No entanto, se no processo de oposição se vier a entender pela existência de erro na forma de processo que impede o conhecimento de algum ou alguns dos pedidos, designadamente o relativo à caducidade do direito de liquidação, estará afastada a possibilidade real de contradição ou reprodução de julgados que se quer prevenir com a excepção da litispendência.
Há, no entanto, possibilidade de isso vir a ocorrer, pois o Tribunal competente para o processo de execução pode ser que entenda, bem ou mal, apreciar todos os pedidos aí formulados e, nesse caso, estar-se-á perante uma situação em que deve funcionar a excepção da litispendência.
Sendo assim, a questão de saber se se está realmente perante uma situação de litispendência depende do que se vier a decidir no processo de oposição à execução fiscal sobre o conhecimento dos pedidos que aí foram formulados.
Nestas condições, dependendo a solução a adoptar no presente processo do que vier a ser decidido no processo de oposição, justifica-se a suspensão da instância no presente processo, ao abrigo da parte final do n.º 1 do art. 279.º do CPC, até que no processo de oposição à execução fiscal referido seja proferida decisão apreciando todos os pedidos ou recusando a apreciação de algum ou alguns ou todos com fundamento em erro na forma de processo, sendo apenas em relação àqueles relativamente aos quais venha a ser proferida decisão de mérito que se deverá concluir estar-se perante uma situação de litispendência (ou de caso julgado, se entretanto se formar).
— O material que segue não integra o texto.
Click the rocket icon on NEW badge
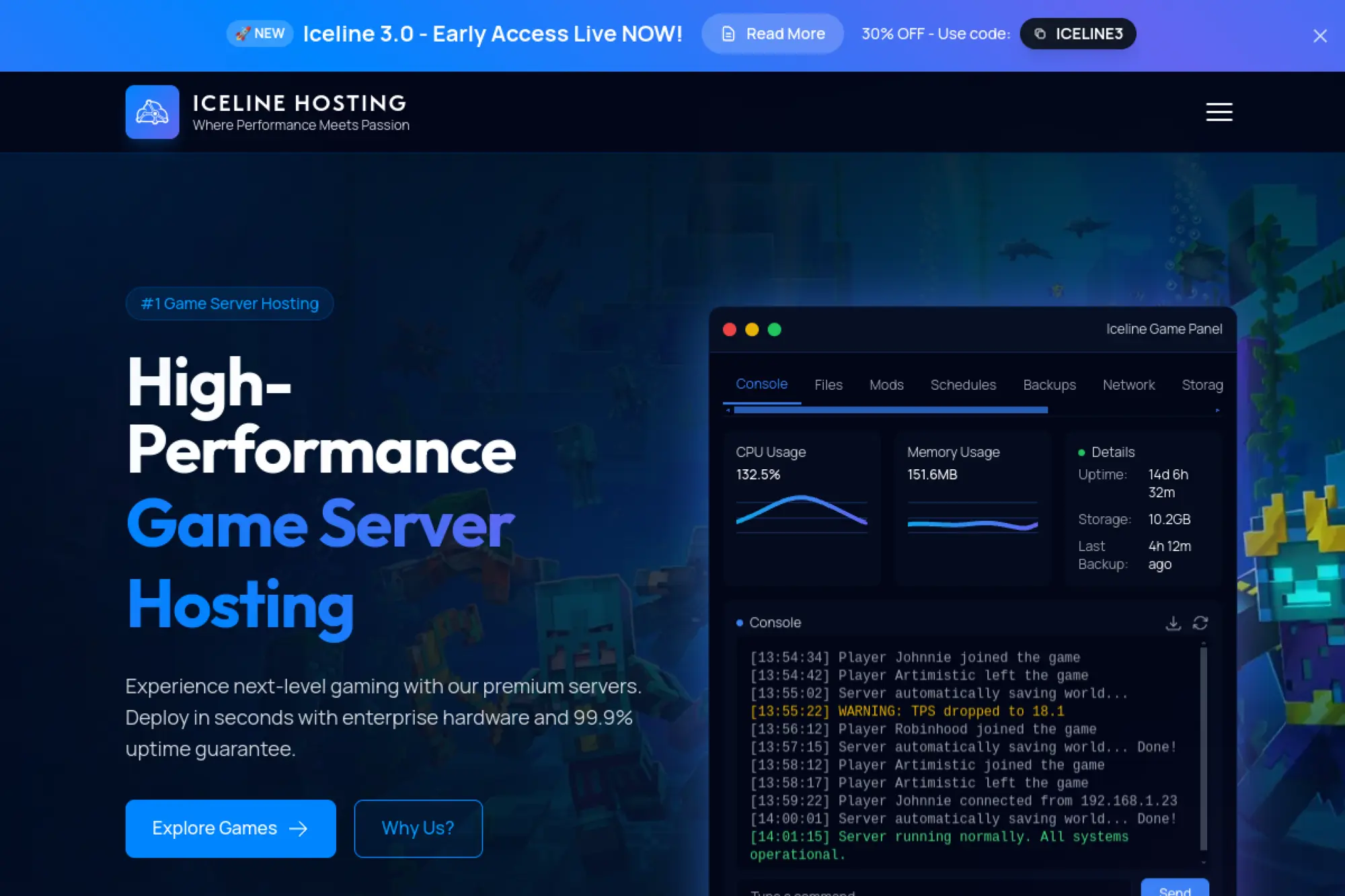243,33
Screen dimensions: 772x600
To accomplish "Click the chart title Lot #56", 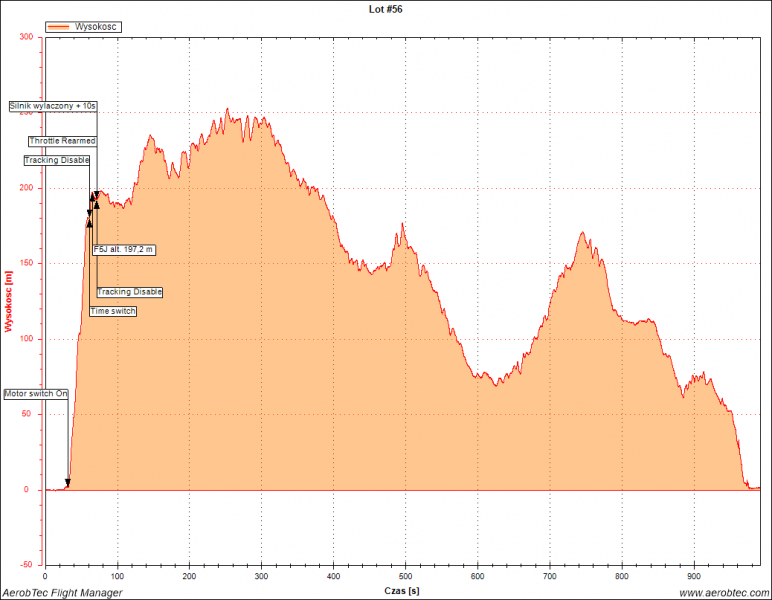I will (385, 9).
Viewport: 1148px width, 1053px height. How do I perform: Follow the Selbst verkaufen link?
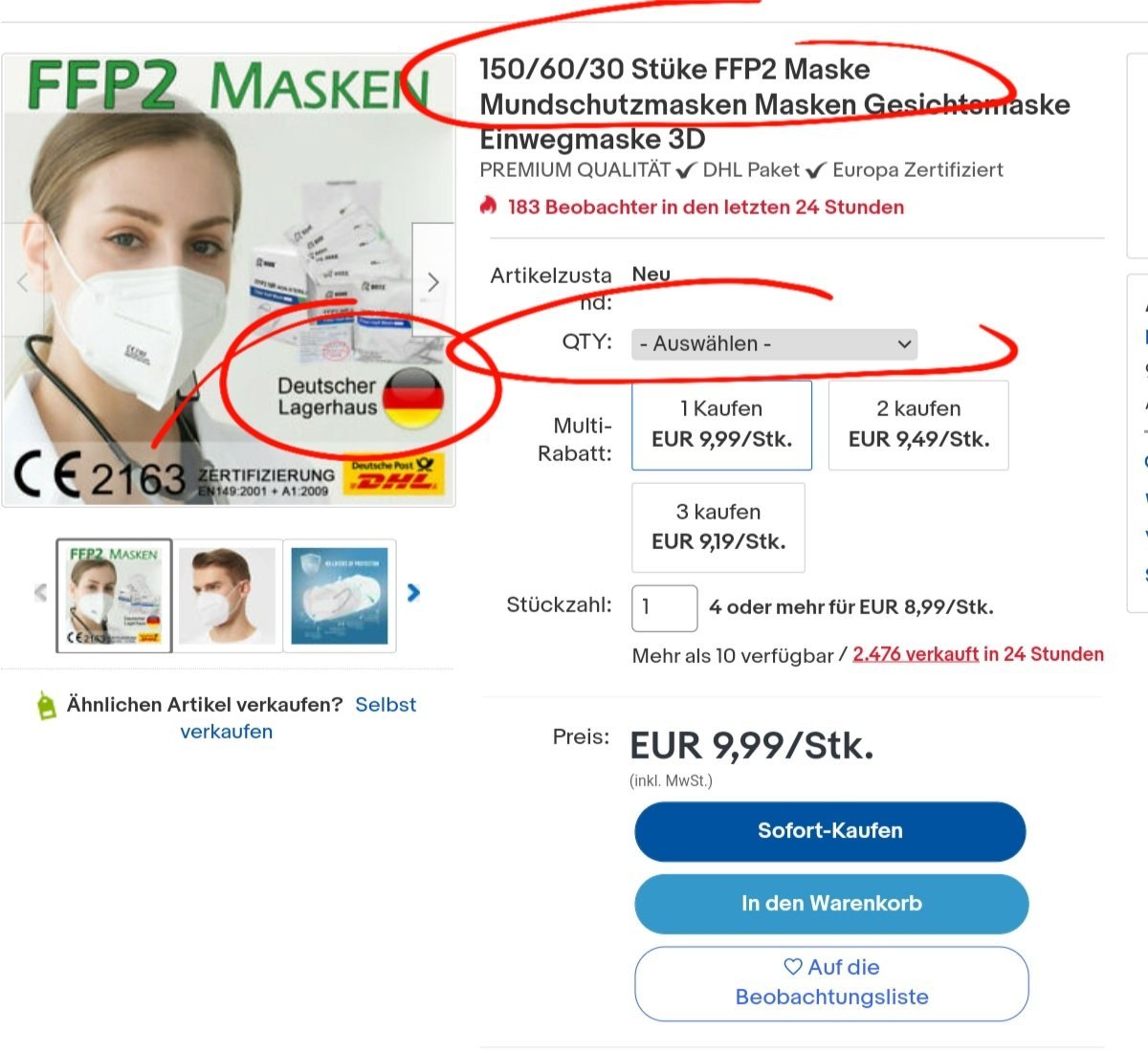298,718
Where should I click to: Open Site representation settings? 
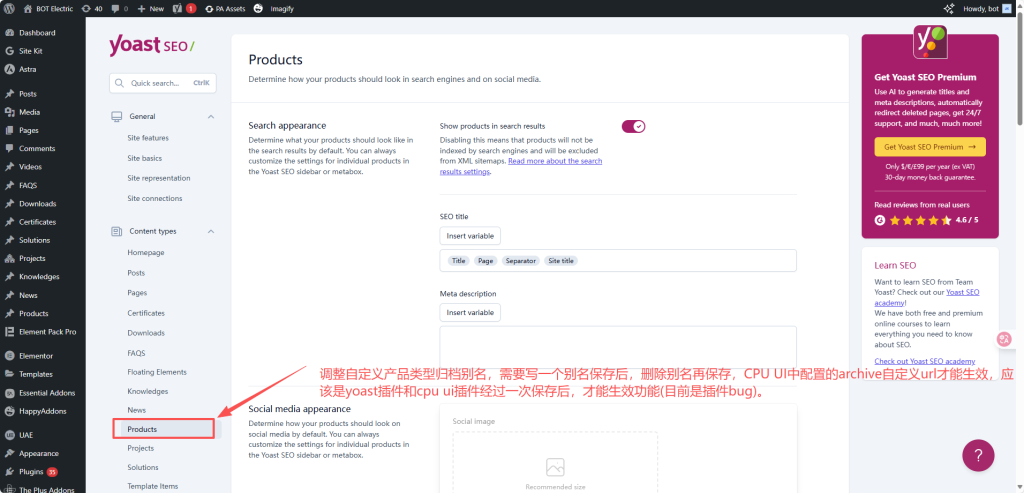point(159,178)
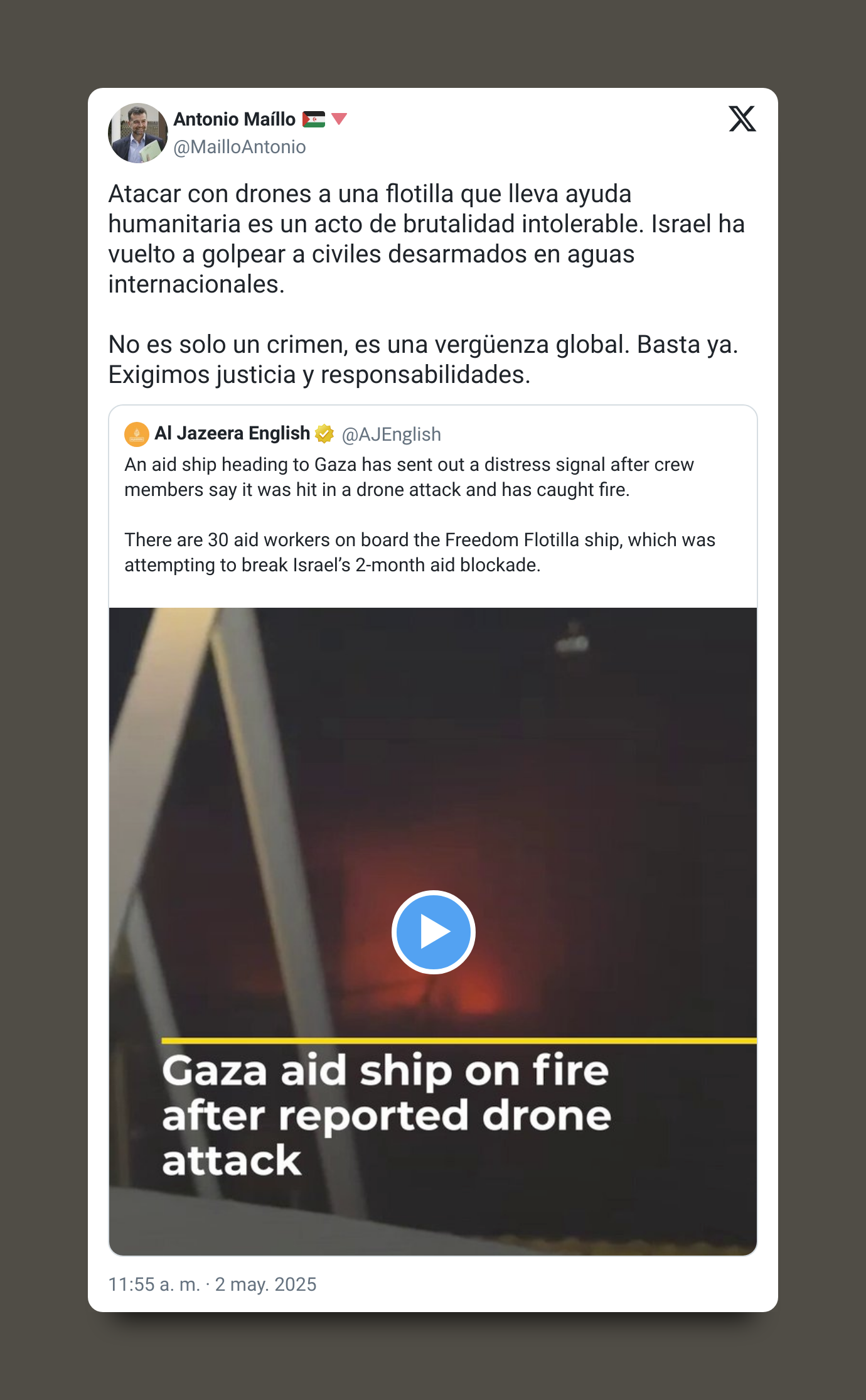Click the 'Freedom Flotilla ship' paragraph in quote
The image size is (866, 1400).
coord(420,552)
É esta a posição que, para além de garantir, em sintonia com o princípio do direito à tutela judicial efectiva, reconhecido no art. 20.º, n.º 1, da CRP, que nenhum dos pedidos deixa de ser apreciado por razões derivadas da litispendência que afasta a prática de actos inúteis, sendo, por isso, reclamada pelo princípio da economia processual, expressivamente enunciado no art. 137.º do CPC.
Termos em que acordam em conceder provimento ao recurso, em revogar a sentença recorrida e em ordenar a suspensão da instância, até que esteja definitivamente decidido no processo de oposição à execução fiscal n.º 233/07.9BELRA se é afastado o conhecimento do mérito de algum ou alguns dos pedidos com fundamento em erro na forma de processo.
Custas pela Fazenda Pública, que suscitou a questão da litispendência na 1.ª instância e acompanhou a decisão recorrida, ao pronunciar-se neste Supremo Tribunal Administrativo [art. 2.º, alínea g), do CCJ], com procuradoria de 1/8.
Lisboa, 10 de Novembro de 2010. – Jorge de Sousa (relator) – Brandão de Pinho – Pimenta do Vale.